We’ve been hearing all sorts of things about SunRail’s schedule. While the schedule on the website makes it pretty clear that there isn’t any weekend service we are constantly hearing from people who it will run on the weekend, for special events or late at night.
To set the record straight I reached out to FDOT spokesperson Steve Olson. FDOT will be operating SunRail at launch and for the next seven years. After which, it will be turned over to the local government funding partners (Volusia, Seminole, Orange and Osceola counties, as well as the City of Orlando).
Essentially there aren’t any current plans for weekend service or special event service and exactly when the trains will stop running on the weekday has not been determined but it will be sometime between 7 p.m and midnight.
The plan has always been to operate on the weekdays for commuters “the local agreements that FDOT has with our local funding partners (which were unanimously approved by each of our funding partners in 2007) call for weekday service during the FDOT funding period,” Olson told Bungalower.
The agreement between FDOT and the local funding partners goes even further and states that “The Commuter Rail System will not provide any train service between midnight and 5:00 a.m., legal Holidays, and Saturdays and Sundays.”
Right not you can expect the train to be geared towards commuters “The current schedule is to operate trains every half hour between 5:30 – 8:30 a.m. and between 4 – 7 p.m. in the evenings, with service every two hours during off-peak periods,” Olson said.
Off-peak hours haven’t been determined yet but it will include service after 7 p.m. but not before 5 a.m. “Our agreements with CSX call for us to be off the corridor between midnight and 5 am. Now that our vehicles are in, we will be doing test runs in order to develop a full schedule prior to revenue service. There will be off-peak service after 7 pm.” Olson said.
I asked Olson if there is a possibility that the service could be expanded. He said “If there is passenger demand for additional weekday service or weekend service during the FDOT funding period, that would be subject to negotiations with the local funding partners.”
At this point it’s just too early to know what the additional costs would be to operate SunRail late at night, on the weekend or for special events. “The system is designed, however, to allow trains to run every 15 minutes or so. So any additional cost associated with expanded hours of service would largely be operational in nature – staffing, fuel, maintenance, and so forth,” Olson said.
The demand he says will be determined by both on-board surveys and a Customer Service Committee who will provide input and guidance on customer service activities, including hours of operation.
It should be noted that the agreement does allow FDOT to have train service for special events even if they are late at night or on the weekend provided that the party requesting the train service pays for all for all of the additional costs and it still meets their obligations to CSX.

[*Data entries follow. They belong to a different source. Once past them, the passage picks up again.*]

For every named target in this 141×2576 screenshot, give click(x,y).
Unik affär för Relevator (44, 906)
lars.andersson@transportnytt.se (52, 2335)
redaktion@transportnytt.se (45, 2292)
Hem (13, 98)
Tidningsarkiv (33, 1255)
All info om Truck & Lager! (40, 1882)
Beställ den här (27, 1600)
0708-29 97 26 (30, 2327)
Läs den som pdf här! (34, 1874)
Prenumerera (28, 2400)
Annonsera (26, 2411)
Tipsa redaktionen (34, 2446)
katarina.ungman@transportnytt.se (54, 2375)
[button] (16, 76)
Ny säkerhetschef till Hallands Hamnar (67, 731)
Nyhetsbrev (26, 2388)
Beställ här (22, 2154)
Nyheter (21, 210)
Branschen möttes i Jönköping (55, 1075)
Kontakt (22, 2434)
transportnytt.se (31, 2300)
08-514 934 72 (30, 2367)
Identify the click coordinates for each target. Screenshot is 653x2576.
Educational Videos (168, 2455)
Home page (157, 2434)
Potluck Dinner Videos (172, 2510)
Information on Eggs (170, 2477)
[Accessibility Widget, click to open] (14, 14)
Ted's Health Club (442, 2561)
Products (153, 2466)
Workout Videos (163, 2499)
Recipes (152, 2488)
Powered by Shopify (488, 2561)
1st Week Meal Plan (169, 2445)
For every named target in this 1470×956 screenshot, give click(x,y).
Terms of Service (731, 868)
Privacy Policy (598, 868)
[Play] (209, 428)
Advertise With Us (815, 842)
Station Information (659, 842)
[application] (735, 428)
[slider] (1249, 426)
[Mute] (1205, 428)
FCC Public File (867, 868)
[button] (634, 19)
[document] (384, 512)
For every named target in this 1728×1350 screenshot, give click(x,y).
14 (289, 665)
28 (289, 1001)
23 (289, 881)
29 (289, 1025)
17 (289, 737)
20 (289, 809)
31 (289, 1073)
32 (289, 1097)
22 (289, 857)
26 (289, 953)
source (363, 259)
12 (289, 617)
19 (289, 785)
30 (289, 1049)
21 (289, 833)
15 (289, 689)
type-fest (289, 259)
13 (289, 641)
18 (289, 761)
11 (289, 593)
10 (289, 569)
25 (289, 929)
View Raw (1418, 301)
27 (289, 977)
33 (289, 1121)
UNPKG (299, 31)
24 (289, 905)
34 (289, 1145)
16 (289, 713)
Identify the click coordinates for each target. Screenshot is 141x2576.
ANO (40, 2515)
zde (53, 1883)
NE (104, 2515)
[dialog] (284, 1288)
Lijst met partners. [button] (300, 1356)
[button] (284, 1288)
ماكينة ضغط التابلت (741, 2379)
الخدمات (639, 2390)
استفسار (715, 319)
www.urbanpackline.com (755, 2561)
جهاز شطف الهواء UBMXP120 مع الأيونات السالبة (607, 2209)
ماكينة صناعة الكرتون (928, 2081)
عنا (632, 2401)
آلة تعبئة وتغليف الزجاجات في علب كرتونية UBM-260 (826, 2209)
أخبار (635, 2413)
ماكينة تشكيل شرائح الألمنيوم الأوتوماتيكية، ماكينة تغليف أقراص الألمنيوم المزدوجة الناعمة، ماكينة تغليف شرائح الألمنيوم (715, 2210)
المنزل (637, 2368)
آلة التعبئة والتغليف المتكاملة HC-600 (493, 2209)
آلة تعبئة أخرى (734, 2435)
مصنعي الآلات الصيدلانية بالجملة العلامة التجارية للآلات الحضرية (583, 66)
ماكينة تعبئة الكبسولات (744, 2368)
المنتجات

And since everyone loves fun train math. We started thinking about how late the train could run and still meet the needs of the CSX agreement. We know off-peak service will run every two hours. The last on-peak train is at 7 p.m. That would mean the first off-peak would run at 9 p.m. If there was a second off-peak train, it would run at 11 p.m. (assuming the train starts on the hour). According to the SunRail website, they estimate it would take a train 56 minutes to travel all of phase one (from DeBary to Sand Lake Road). That travel time when Phase two is added (DeLand to Poinciana) is an hour and thirty-three minutes. That would mean a 11 p.m. train would not be off the tracks by midnight for Phase two and for phase one it would be close. Maybe they will be able to make adjustments to the schedule so that an 11 p.m train could be off the tracks in time.